Where is the flaw in my calculation?
ThanksApril 18, 2017 at 2:40 pm #201209
I don’t see how they are getting 101 either.
If the statement “99% confidence” translates into an alpha of .01 and if the power is assumed to be 80% (i.e. beta = .2 – this is not specified – but is widely accepted as a reasonable test value) and if we treat this as a one sample t-test where the null mean is 20, the test mean is 25, and the estimate of the standard deviation is 4.3 then the total sample size is about 12 with all of the samples pulled from the improved diet group.
If the statement “99% confidence” translates into an alpha of .01 and power = 99% (beta = .01) and if we treat this as a one sample t-test where the null mean is 20, the test mean is 25, and the estimate of the standard deviation is 4.3 then the total sample size is 22 -with all of the samples pulled from the improved diet group.
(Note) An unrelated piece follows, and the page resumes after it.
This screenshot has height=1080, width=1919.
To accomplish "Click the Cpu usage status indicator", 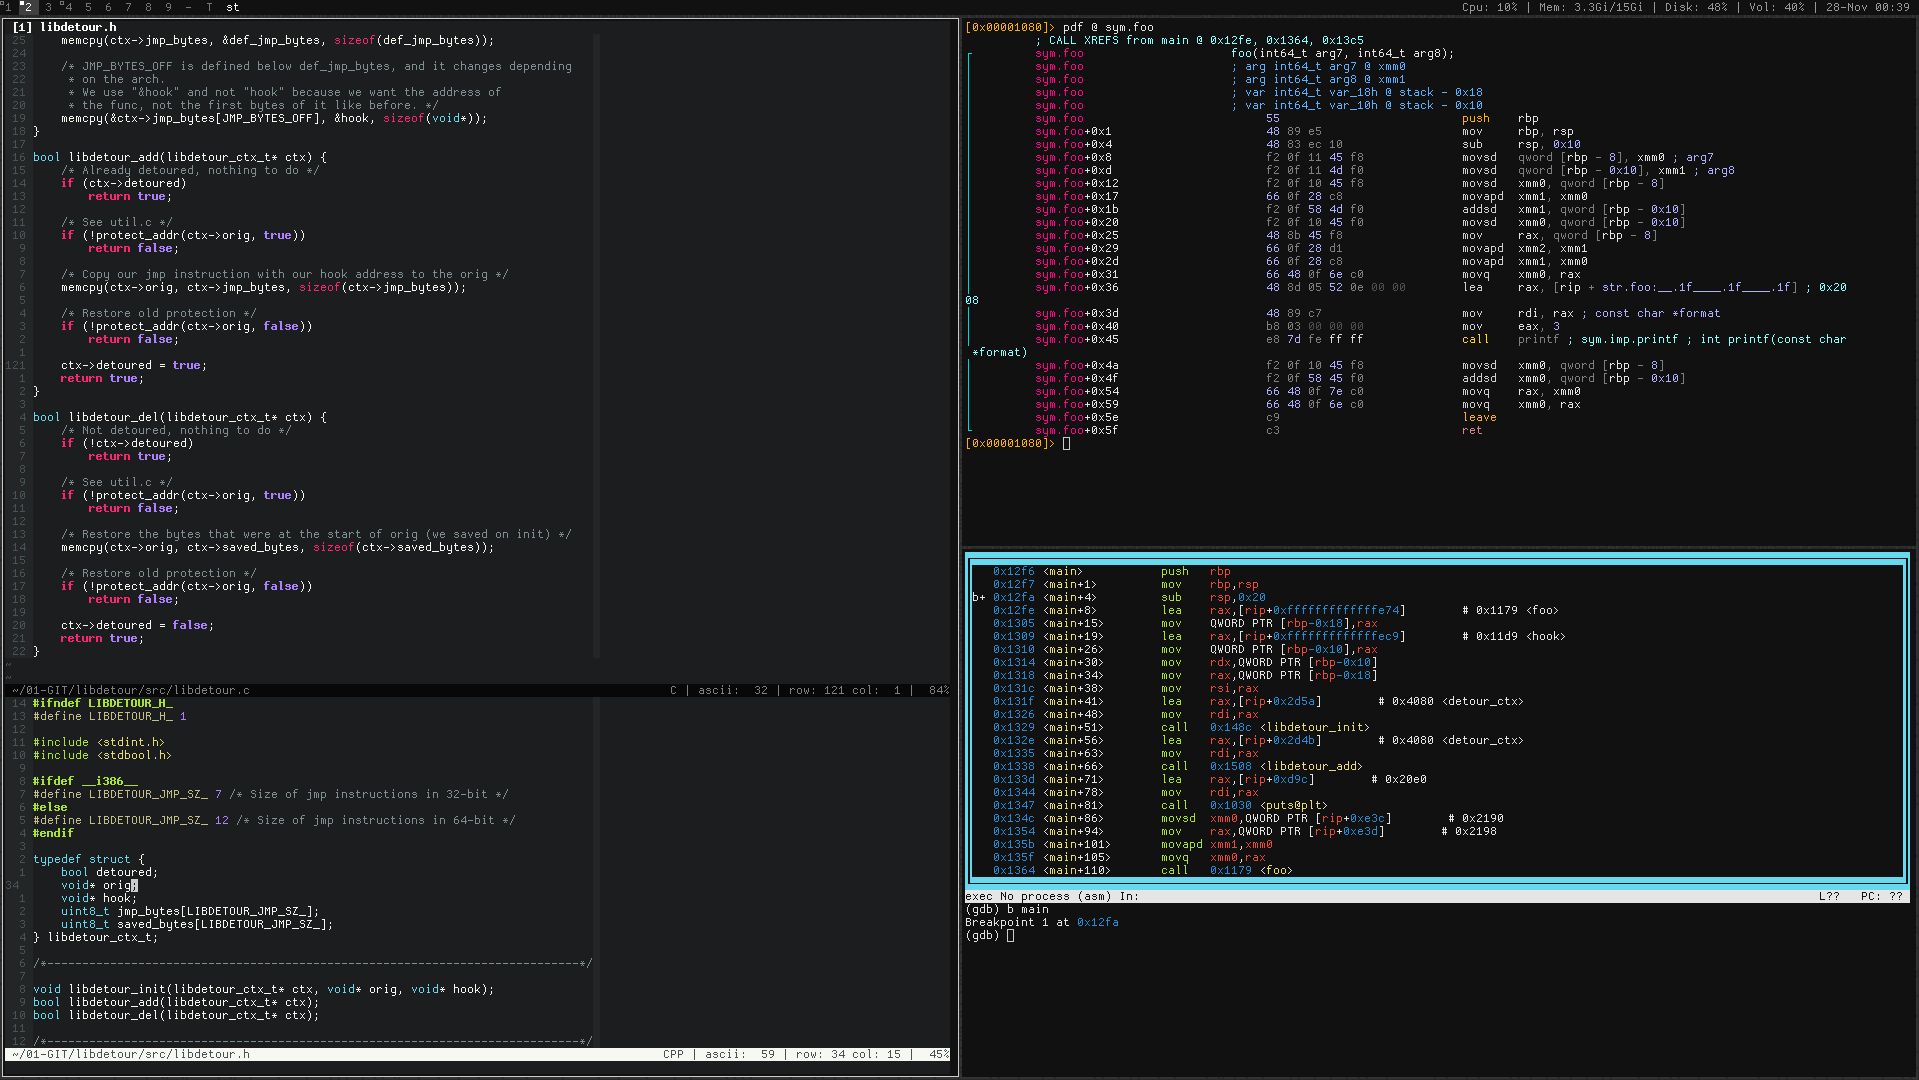I will [1489, 7].
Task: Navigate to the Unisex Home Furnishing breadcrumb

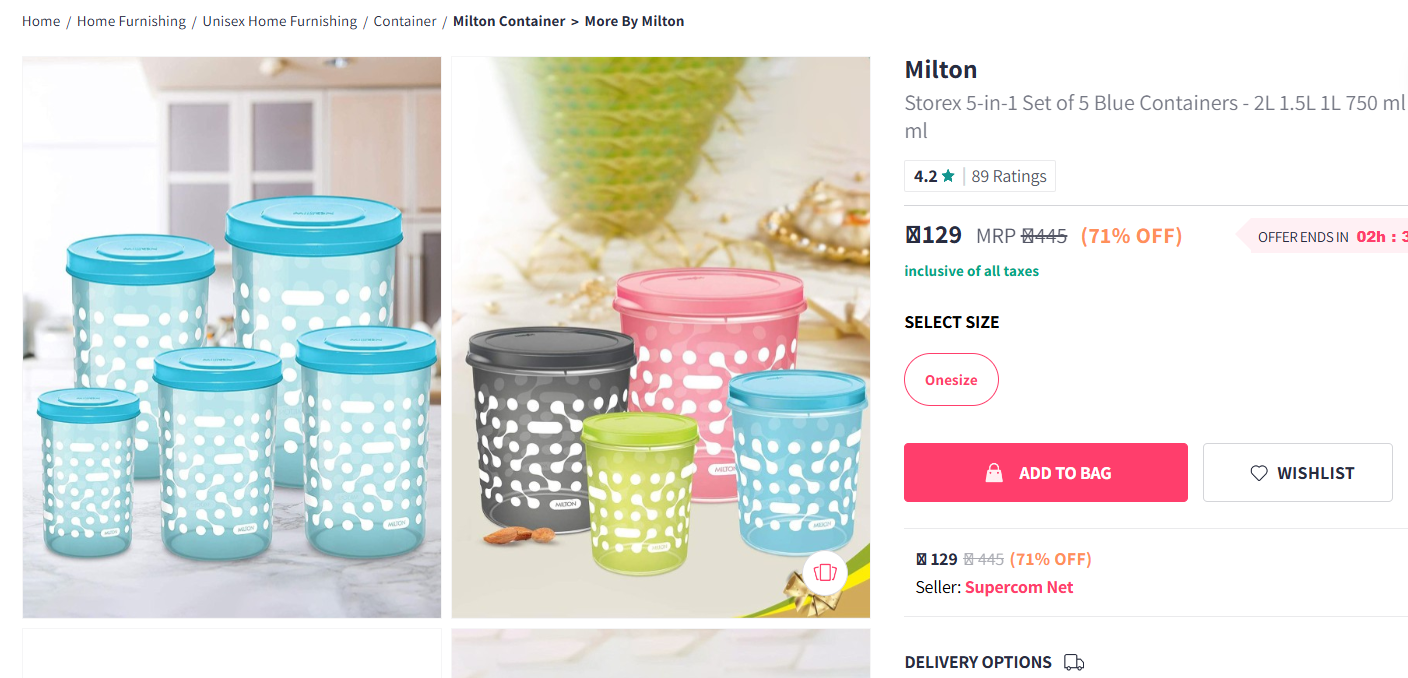Action: click(x=279, y=21)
In the most extreme case, if the 99% statement means we want power = .99 (beta = .01) and alpha = .005 (two sided for a total of 99%) and if we assume we are testing both means and need to pull a sample from both groups and if we assume the pooled standard deviation of the two groups is 4.3 then the total sample is 82 – which is 41 samples per group.
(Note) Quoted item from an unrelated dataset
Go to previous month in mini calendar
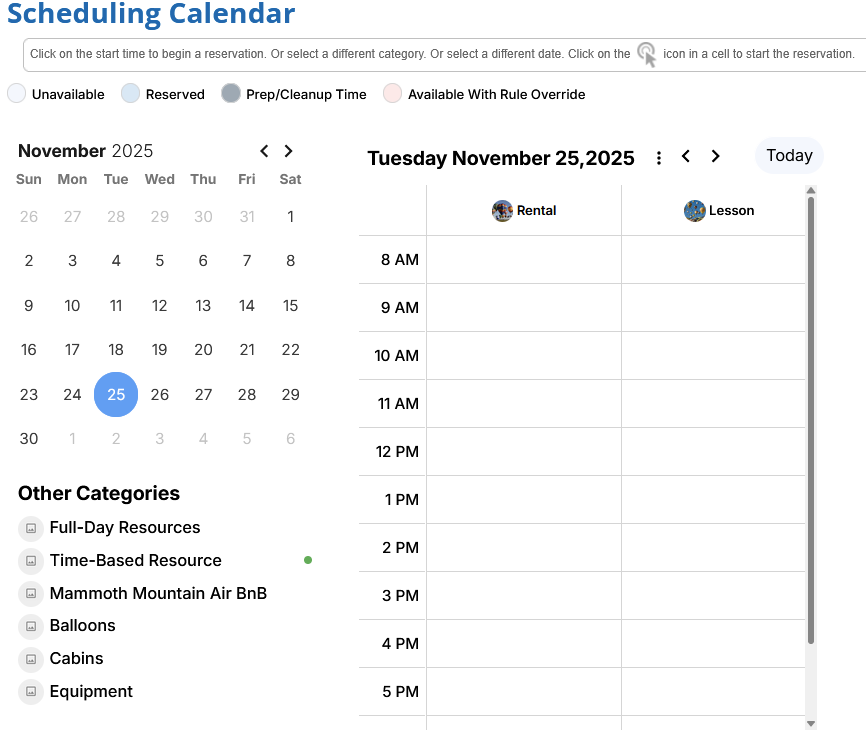 tap(264, 151)
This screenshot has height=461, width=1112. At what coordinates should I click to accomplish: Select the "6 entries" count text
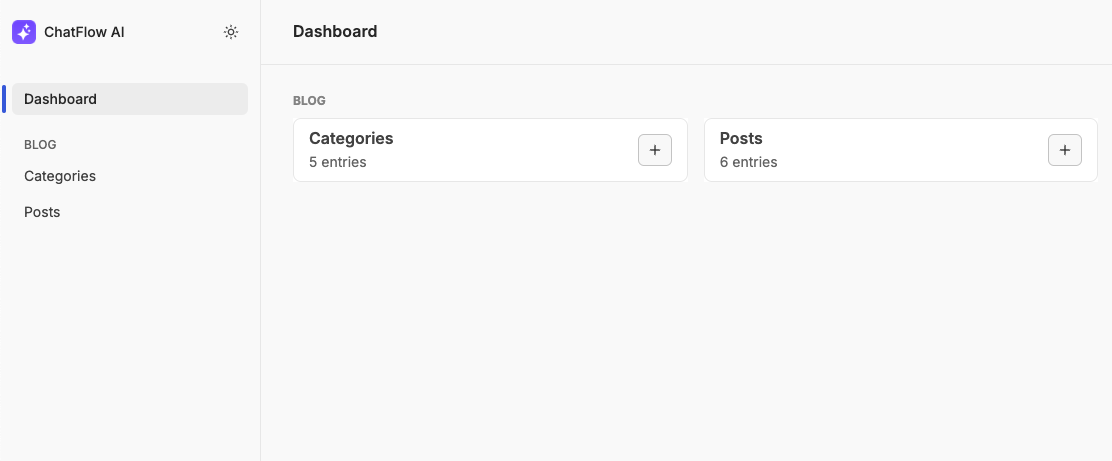[x=748, y=162]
I ran the first analysis by hand and then using a power program – the hand calculated estimate rounded up to 12 and the program gave a value of 12 with the power = .797 which rounded to .8. I used the program to generate the other two.April 21, 2017 at 1:49 pm #201236
Thanks for your time.
They actually say in the answer feedback that the formula I used is the correct one. So:
1: I miss-applied a term to the formula.
2: I mis-calculated the formula using the right terms.
3: They made a mistake in the sample exam.
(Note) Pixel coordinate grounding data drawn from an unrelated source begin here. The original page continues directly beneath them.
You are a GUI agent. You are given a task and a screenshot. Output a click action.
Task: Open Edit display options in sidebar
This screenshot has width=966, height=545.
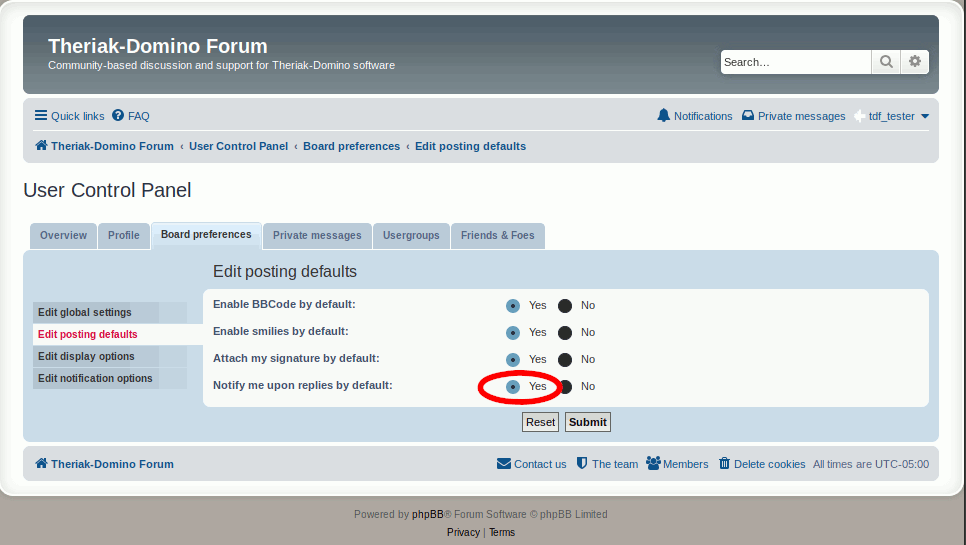point(86,357)
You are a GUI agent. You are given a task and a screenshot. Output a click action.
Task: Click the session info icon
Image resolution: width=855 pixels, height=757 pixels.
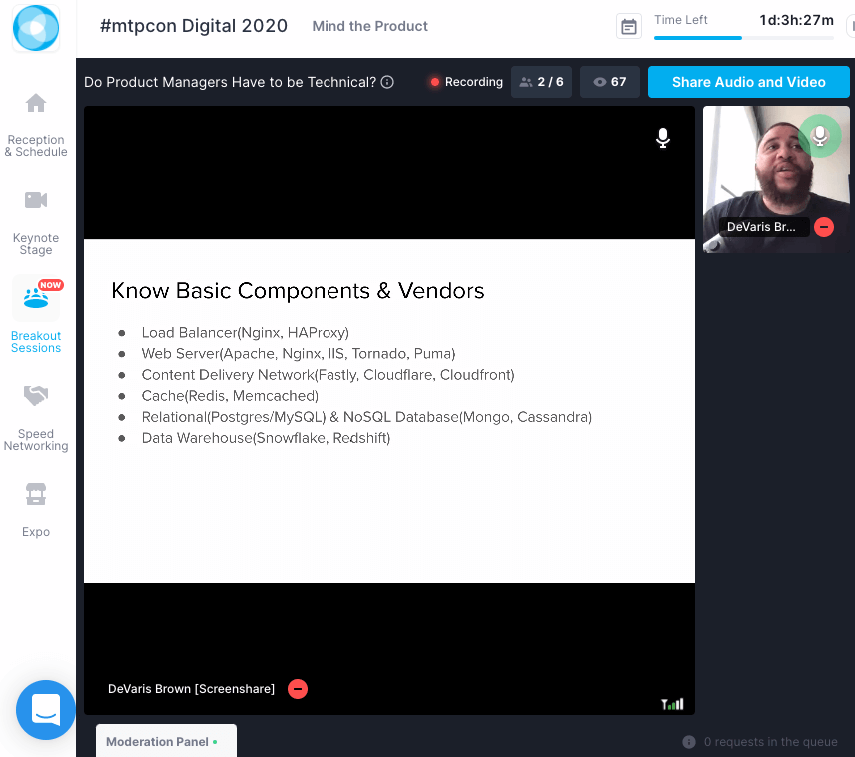[x=387, y=83]
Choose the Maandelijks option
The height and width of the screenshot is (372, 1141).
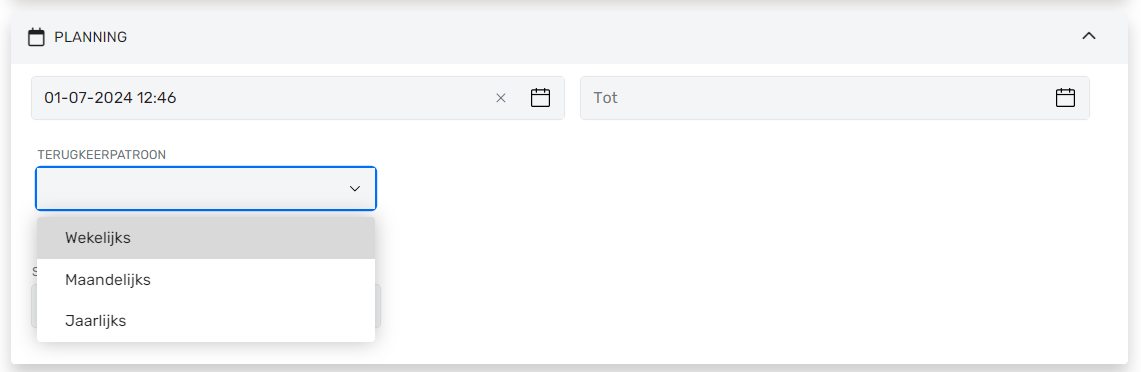tap(206, 280)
The sample question is from a very well respected organization but everybody makes mistakes.April 22, 2017 at 7:25 am #201237
So, are you saying items 1-3 in your most recent post are all true or are you saying something else?April 22, 2017 at 8:13 am #201240
I’m thinking at least one point must be true right? Point three encompases they are using the wrong formula altogether. What do you think?April 24, 2017 at 6:38 am #201247
My guess would be the formula. The usual procedure for this kind of sample size calculation is to take the equations for alpha and beta, subtract them from each other, and solve the resulting equation for the sample size.
For the case of alpha = .05 and beta = .1 and the means and standard deviation you supplied (20, 25, 4.3) the simultaneous equations for Ycbar (average critical value for decision making) are as follows:
(Ycbar – 25)/(4.3/sqrt(n)) = -1.645 (Z value based on alpha = .05)
(Ycbar – 20)/(4.3/sqrt(n)) = 1.282 (Z value based on beta = .1)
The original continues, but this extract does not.